Before “Skin & Earth Acoustic” Toronto-based artist Lights was best known for her breakthrough album “Little Machines.” An album which garnered an impressive 40,000 downloads and a #34 spot on the US’ Billboard 200. Since then, Lights has been busy not only penning her latest album; but designing a world chock-full of gods, mortals, and cults; which can be found in her debut comic series, “Skin&Earth.”
When she’s not busy crafting magical worlds out of thin air; Lights can be found penning songs like those found in her latest release, Skin&Earth Acoustic. Which is an album of songs practically identical to her 2017 release, Skin & Earth.” The sole difference being, that these songs are stripped down to their basic elements. In returning to basics, Lights’ voice is able to not only build this fantastical world but whisk you away, as well; so much so, that you might as well be walking amongst giants or be a lost girl yourself.
We had a chat with Lights about her intricate songwriting and got a “behind the scenes” look at how she creates the mystical world prevalent in Skin&Earth Acoustic.
On May 12th you announced that you had been signed to Fueled by Ramen and subsequently announced an acoustic version of Skin&Earth. What should fans look forward to in this new chapter of your career?
With growth comes change and with change comes new vibes, and I’m excited for all of it. I’m more confident and inspired than ever so that will definitely reflect in the COPIOUS amounts of new art I intend to be shedding into the world over the next while. Lots to look forward to if you’re a fan of mine!
What was the primary motivation in releasing an acoustic version of Skin&Earth?
I’ve always done acoustic versions of my records so had to follow suit with this one. However, I chose to do things a little differently this time and record “In The Wild” in locations that associate the songs to their chapters in my graphic novel of the same name. I like showing that art has many forms and artists (as most humans) have many faces. This version is its intimate face value and there are things to be discovered in these acoustic versions, lyrically or emotionally, that you may not have picked up on in its original form.
When recording the acoustic version of Skin&Earth, how did that differ from your 2017 release?
Each song is very stripped back and shows a more vulnerable side. Since I recorded in differing locations, like a river, cliff, truck, bedroom, desert, etc, you can hear flaws and natural elements in the recording. That was a first for me. Also, I produced, engineered, performed and mixed the whole thing! That was also a first for me.
Comparing this album to your first album The Listening, how would you describe your growth as an artist and songwriter?

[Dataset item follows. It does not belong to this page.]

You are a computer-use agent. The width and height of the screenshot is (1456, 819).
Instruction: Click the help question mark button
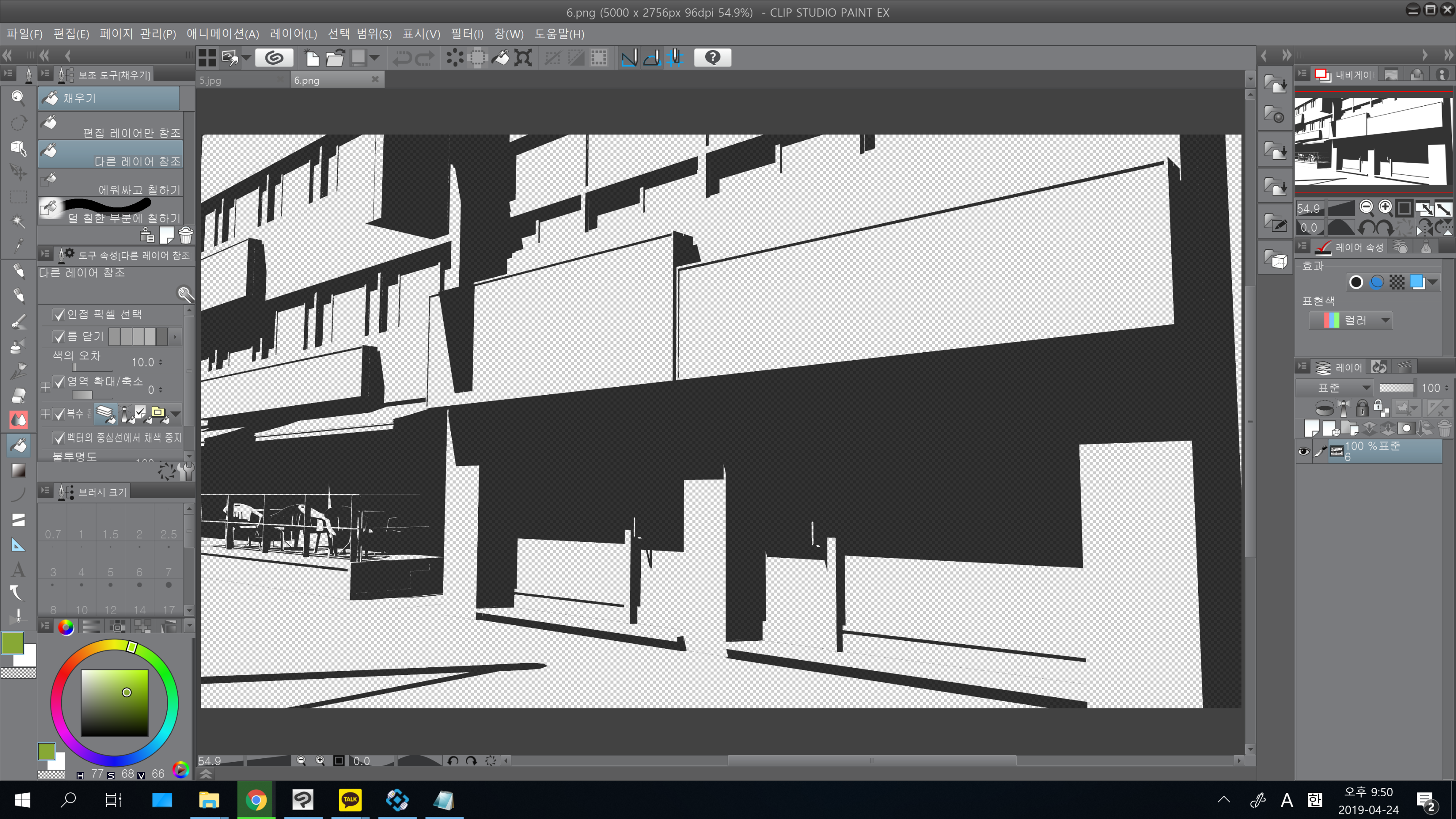[x=712, y=58]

The main area of growth is my confidence, my willingness to say things I maybe wouldn’t have said before, my musical choices, my vocal and performance ability from ten years of touring all show their muscles in these newer releases. It feels good to be a grown ass nerd woman!
Since The Listening, how has your writing process changed and what was it like during Skin&Earth?
The songs from Skin&Earth were largely inspired by the storyline that I wrote for the graphic novel that ties into the music. It’s fun to walk into a session and know exactly what you need to write about. I was really open to new sounds and vibes for the songs, and a new-found confidence in my art made it easier to work with people I’d never worked with before (my first couple records were largely written with the same couple of people).
During the writing process [of Skin&Earth] what was your greatest triumph? Any song that you’re particularly proud of?
Giants! That song is epic and has two very different tempos in the verse and in the chorus. It was a feat meshing those seamlessly and making it one of my favourite songs to play live. Total anthem!
In reflection, what is one emotion that you would link to the creation of this album and why?
I suppose “fascination,” if that makes sense? I’ve always been into comics and other worlds and fantasy, and being able to merge all of these things I love with the other world I love (music), felt like following through on my true calling.
Shifting gears slightly, when I was listening to the album, songs like “Savage” and “Almost Had Me” stuck out to me as deeply personal songs. Which leads me to wonder, how much of your writing comes from personal moments?
Almost all of the songs are pulled from personal experience or emotion, regardless of these songs being inspired topically by the graphic novel, it takes a deeper understanding of the concept to really form the idea. So, in essence, each of these songs has two meanings, the in-world meaning and the real-world meaning.
If your music does come from a deeply personal place, how do you establish a balance between the personal “self” and the public “artist?”
There’s a certain arm’s length I think a lot of artists keep from the EXTRA vulnerable content; we reserve those for a select few songs. Like Down Forever on Skin&Earth Acoustic. You can’t be overtly vulnerable in every song because it doesn’t feel authentic anymore.
Lastly, you’re currently on your North American tour [it started on July 26th in Chicago, IL]. What should fans look forward to on tour? Any surprises in store?
A long set full of beautiful immersive sing-alongs and my terrible banter?